## Instructions for the task
Present the lines from the one containing "Tap the gray beam ellipse" to the one containing "click(x=464, y=166)", both included, as a Markdown table with the columns Row and Line. Omit blank lines, and number each remaining line in order in the Row column.

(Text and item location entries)
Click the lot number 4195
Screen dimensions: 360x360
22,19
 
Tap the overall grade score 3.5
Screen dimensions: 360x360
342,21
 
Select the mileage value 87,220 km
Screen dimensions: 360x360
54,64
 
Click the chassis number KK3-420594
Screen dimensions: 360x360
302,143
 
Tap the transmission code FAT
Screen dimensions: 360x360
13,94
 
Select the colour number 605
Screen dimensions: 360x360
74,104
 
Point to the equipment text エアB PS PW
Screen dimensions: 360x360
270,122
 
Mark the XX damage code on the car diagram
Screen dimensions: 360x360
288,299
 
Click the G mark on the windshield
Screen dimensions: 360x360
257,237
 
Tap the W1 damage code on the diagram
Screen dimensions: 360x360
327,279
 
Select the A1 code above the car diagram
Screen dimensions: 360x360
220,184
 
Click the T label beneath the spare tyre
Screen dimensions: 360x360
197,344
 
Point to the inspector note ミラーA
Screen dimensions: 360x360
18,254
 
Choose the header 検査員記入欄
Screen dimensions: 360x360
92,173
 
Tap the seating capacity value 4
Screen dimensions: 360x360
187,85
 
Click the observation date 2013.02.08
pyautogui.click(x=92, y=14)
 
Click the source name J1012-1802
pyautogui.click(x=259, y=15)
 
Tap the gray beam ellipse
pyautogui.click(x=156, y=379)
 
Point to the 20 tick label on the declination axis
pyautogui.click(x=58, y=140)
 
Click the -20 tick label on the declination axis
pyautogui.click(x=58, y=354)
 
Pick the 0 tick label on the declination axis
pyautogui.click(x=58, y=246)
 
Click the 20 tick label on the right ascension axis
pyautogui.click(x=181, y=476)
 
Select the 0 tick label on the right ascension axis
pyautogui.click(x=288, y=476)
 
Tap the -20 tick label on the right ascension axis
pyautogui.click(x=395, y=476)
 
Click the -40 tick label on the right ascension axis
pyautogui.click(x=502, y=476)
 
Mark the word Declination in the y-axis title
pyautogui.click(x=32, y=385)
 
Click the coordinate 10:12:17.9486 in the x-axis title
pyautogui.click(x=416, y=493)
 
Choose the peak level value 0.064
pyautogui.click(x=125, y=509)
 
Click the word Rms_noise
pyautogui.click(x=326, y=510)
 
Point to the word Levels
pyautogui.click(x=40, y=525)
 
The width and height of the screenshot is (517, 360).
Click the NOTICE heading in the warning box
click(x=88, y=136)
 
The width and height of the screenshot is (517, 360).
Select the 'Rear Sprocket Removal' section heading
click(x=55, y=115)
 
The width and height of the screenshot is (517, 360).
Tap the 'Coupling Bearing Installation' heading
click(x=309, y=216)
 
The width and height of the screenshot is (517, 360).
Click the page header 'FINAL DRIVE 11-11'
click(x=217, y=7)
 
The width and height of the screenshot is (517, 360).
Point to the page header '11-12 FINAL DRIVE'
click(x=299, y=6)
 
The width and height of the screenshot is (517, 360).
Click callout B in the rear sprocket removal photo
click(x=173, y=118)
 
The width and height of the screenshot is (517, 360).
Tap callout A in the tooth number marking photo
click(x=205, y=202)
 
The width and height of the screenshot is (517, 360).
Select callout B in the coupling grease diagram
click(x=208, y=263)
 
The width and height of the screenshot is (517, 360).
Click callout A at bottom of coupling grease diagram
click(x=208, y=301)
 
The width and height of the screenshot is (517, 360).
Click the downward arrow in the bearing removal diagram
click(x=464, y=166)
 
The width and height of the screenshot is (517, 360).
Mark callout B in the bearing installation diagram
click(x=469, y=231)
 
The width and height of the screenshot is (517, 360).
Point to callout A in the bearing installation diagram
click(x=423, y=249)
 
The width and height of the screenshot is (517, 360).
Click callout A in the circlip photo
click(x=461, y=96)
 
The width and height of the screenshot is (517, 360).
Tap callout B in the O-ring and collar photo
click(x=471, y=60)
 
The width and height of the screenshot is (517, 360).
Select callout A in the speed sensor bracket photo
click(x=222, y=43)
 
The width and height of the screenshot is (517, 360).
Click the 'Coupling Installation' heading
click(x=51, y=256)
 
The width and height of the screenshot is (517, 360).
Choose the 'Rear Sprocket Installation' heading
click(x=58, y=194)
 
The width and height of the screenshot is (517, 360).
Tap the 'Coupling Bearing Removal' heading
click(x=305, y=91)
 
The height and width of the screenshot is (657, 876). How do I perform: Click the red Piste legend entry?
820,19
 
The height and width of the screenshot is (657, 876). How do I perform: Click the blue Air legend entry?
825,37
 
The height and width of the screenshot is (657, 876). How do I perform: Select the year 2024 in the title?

## Answer to the exercise
| Row | Line |
|---|---|
| 1 | Tap the gray beam ellipse |
| 2 | pyautogui.click(x=156, y=379) |
| 3 | Point to the 20 tick label on the declination axis |
| 4 | pyautogui.click(x=58, y=140) |
| 5 | Click the -20 tick label on the declination axis |
| 6 | pyautogui.click(x=58, y=354) |
| 7 | Pick the 0 tick label on the declination axis |
| 8 | pyautogui.click(x=58, y=246) |
| 9 | Click the 20 tick label on the right ascension axis |
| 10 | pyautogui.click(x=181, y=476) |
| 11 | Select the 0 tick label on the right ascension axis |
| 12 | pyautogui.click(x=288, y=476) |
| 13 | Tap the -20 tick label on the right ascension axis |
| 14 | pyautogui.click(x=395, y=476) |
| 15 | Click the -40 tick label on the right ascension axis |
| 16 | pyautogui.click(x=502, y=476) |
| 17 | Mark the word Declination in the y-axis title |
| 18 | pyautogui.click(x=32, y=385) |
| 19 | Click the coordinate 10:12:17.9486 in the x-axis title |
| 20 | pyautogui.click(x=416, y=493) |
| 21 | Choose the peak level value 0.064 |
| 22 | pyautogui.click(x=125, y=509) |
| 23 | Click the word Rms_noise |
| 24 | pyautogui.click(x=326, y=510) |
| 25 | Point to the word Levels |
| 26 | pyautogui.click(x=40, y=525) |
| 27 | The width and height of the screenshot is (517, 360). |
| 28 | Click the NOTICE heading in the warning box |
| 29 | click(x=88, y=136) |
| 30 | The width and height of the screenshot is (517, 360). |
| 31 | Select the 'Rear Sprocket Removal' section heading |
| 32 | click(x=55, y=115) |
| 33 | The width and height of the screenshot is (517, 360). |
| 34 | Tap the 'Coupling Bearing Installation' heading |
| 35 | click(x=309, y=216) |
| 36 | The width and height of the screenshot is (517, 360). |
| 37 | Click the page header 'FINAL DRIVE 11-11' |
| 38 | click(x=217, y=7) |
| 39 | The width and height of the screenshot is (517, 360). |
| 40 | Point to the page header '11-12 FINAL DRIVE' |
| 41 | click(x=299, y=6) |
| 42 | The width and height of the screenshot is (517, 360). |
| 43 | Click callout B in the rear sprocket removal photo |
| 44 | click(x=173, y=118) |
| 45 | The width and height of the screenshot is (517, 360). |
| 46 | Tap callout A in the tooth number marking photo |
| 47 | click(x=205, y=202) |
| 48 | The width and height of the screenshot is (517, 360). |
| 49 | Select callout B in the coupling grease diagram |
| 50 | click(x=208, y=263) |
| 51 | The width and height of the screenshot is (517, 360). |
| 52 | Click callout A at bottom of coupling grease diagram |
| 53 | click(x=208, y=301) |
| 54 | The width and height of the screenshot is (517, 360). |
| 55 | Click the downward arrow in the bearing removal diagram |
| 56 | click(x=464, y=166) |